Properties of the so(n) lie algebra

[spaghetti3451]

Homework Statement

The generators of the ##SO(n)## group are pure imaginary antisymmetric ##n \times n## matrices. Therefore, the dimension of the ##SO(n)## group is ##\frac{n(n-1)}{2}##. Therefore, the basis for the so(n) Lie algebra is given by the ##\frac{n(n-1)}{2}## basis vectors as follows: ##(A_{ab})_{st} = -i(\delta_{s[a}\delta_{b]t})##.

In the above, ##ab##, where ##a < b##, labels the generator, and ##st## labels the matrix element.

1. Prove that the commutator in the defining representation is given by: ##([A_{ij},A_{mn}])_{st} = -i(A_{j[m}\delta_{n]i}-A_{i[m}\delta_{n]j})_{st}##.

Now, define the so(n) algebra using ##([A_{ij},A_{mn}]) = -i(A_{j[m}\delta_{n]i}-A_{i[m}\delta_{n]j})##.

2. Show that ##[A_{ij},A_{mn}] = i\delta_{k[j}\delta_{i][m}\delta_{n]s}A_{ks}##.

Now, define ##[A_{ij},A_{mn}] = if_{ij,mn}^{ks}A_{ks}##. where ##f_{ij,mn}^{ks}=\delta_{k[j}\delta_{i][m}\delta_{n]s}##.
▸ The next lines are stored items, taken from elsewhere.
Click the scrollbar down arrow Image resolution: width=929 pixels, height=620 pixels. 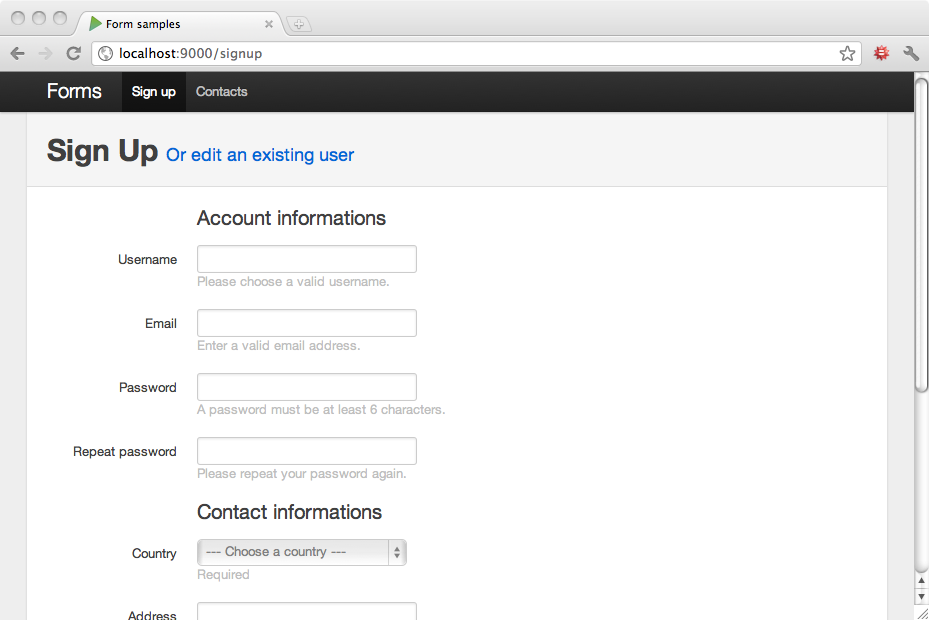921,597
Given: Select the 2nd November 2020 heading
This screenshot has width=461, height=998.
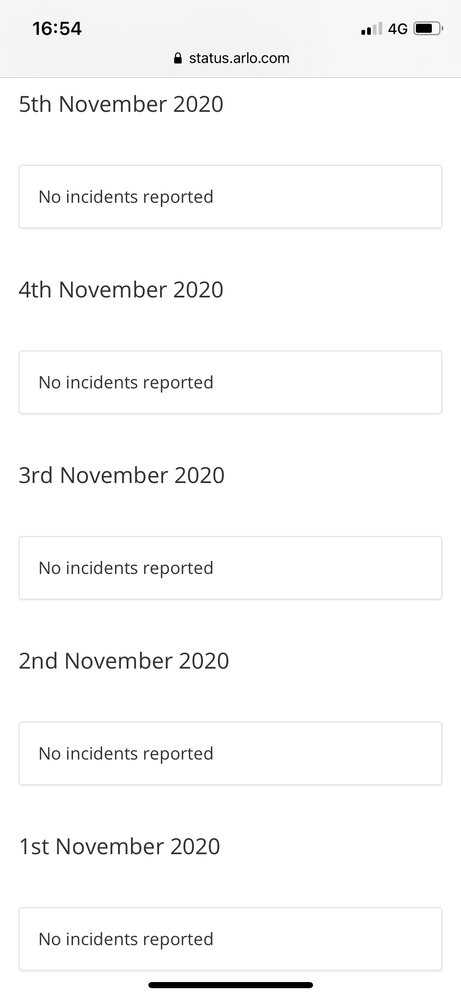Looking at the screenshot, I should point(124,661).
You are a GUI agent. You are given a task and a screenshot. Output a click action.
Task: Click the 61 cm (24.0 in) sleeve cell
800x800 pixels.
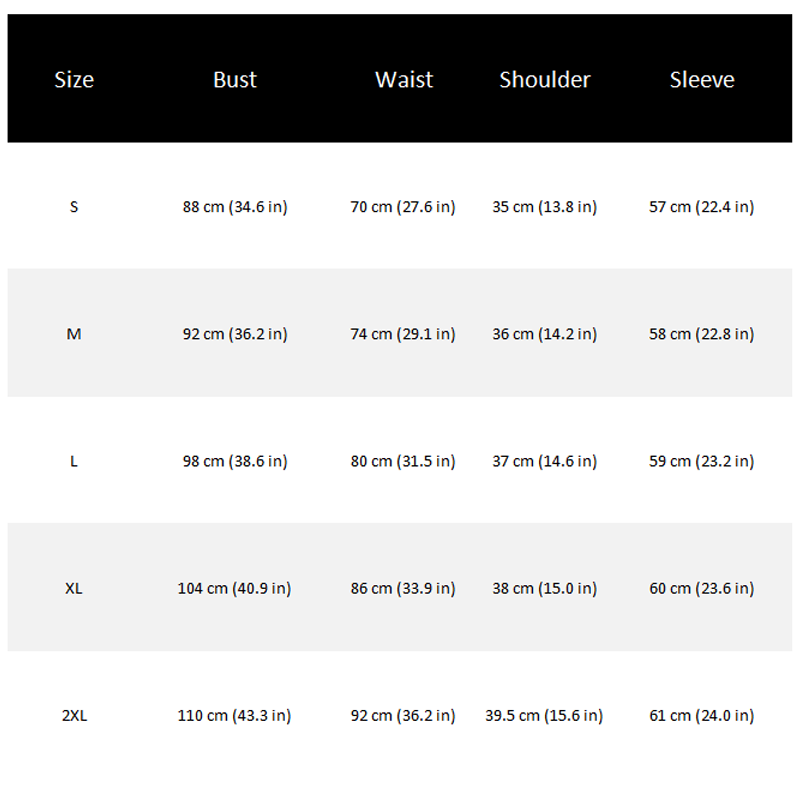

3. Show that the Cartan metric tensor ##g_{ij,ps} = 2(n-2)\delta_{ij,ps}##. Hence, show that the group ##SO(n)## is semisimple and compact for ##n>2##.

Homework Equations

The Attempt at a Solution

1. Here goes nothing.

##([A_{ij},A_{mn}])_{st}##
##=(A_{ij}A_{mn})_{st}-(A_{mn}A_{ij})_{st}##
##=(A_{ij})_{su}(A_{mn})_{ut}-(A_{mn})_{su}(A_{ij})_{ut}##
##=(A_{ij})_{su}[-i(\delta_{u[m}\delta_{n]t})]-(A_{mn})_{su}[-i(\delta_{u[i}\delta_{j]t})]##
##=-i[(A_{ij})_{su}(\delta_{um}\delta_{nt}-\delta_{un}\delta_{mt})-(A_{mn})_{su}(\delta_{ui}\delta_{jt}-\delta_{uj}\delta_{it})]##
##=-i[(A_{ij})_{sm}\delta_{nt}-(A_{ij})_{sn}\delta_{mt}-(A_{mn})_{si}\delta_{jt}+(A_{mn})_{sj}\delta_{it}]##
##=-[\delta_{si}\delta_{jm}\delta_{nt}-\delta_{sj}\delta_{im}\delta_{nt}-\delta_{si}\delta_{jn}\delta_{mt}+\delta_{sj}\delta_{in}\delta_{mt}-\delta_{sm}\delta_{ni}\delta_{jt}+\delta_{sn}\delta_{mi}\delta_{jt}+\delta_{sm}\delta_{nj}\delta_{it}-\delta_{sn}\delta_{mj}\delta_{it}]##
##=-i(-i\delta_{sj}\delta_{mt}\delta_{ni}+i\delta_{sm}\delta_{jt}\delta_{ni}+i\delta_{sj}\delta_{nt}\delta_{mi}-i\delta_{sn}\delta_{jt}\delta_{mi}+i\delta_{si}\delta_{mt}\delta_{nj}-i\delta_{sm}\delta_{it}\delta_{nj}-i\delta_{si}\delta_{nt}\delta_{mj}+i\delta_{sn}\delta_{it}\delta_{mj})##
##=-i((A_{jm})_{st}\delta_{ni}-(A_{jn})_{st}\delta_{mi}-(A_{im})_{st}\delta_{nj}+(A_{in})_{st}\delta_{mj})##
##=-i(A_{jm}\delta_{ni}-A_{jn}\delta_{mi}-A_{im}\delta_{nj}+A_{in}\delta_{mj})_{st}##
##-i(A_{j[m}\delta_{n]i}-A_{i[m}\delta_{n]j})_{st}##

Is this the best way to prove part 1?

 

[mighty2000]

I feel like there must be a simpler way, but I can't think of one.

2. I'm not sure how to proceed with this one. I'm not sure what the notation ##[A_{ij},A_{mn}] = i\delta_{k[j}\delta_{i][m}\delta_{n]s}A_{ks}## means. Does it mean that ##[A_{ij},A_{mn}] = i\delta_{k[j}\delta_{i][m}\delta_{n]s}A_{ks}## is defined for all ##i,j,m,n,k,s##?

3. Again, not sure how to proceed. I'm also not sure what the Cartan metric tensor is or how it relates to the rest of the problem. Any hints or guidance would be greatly appreciated.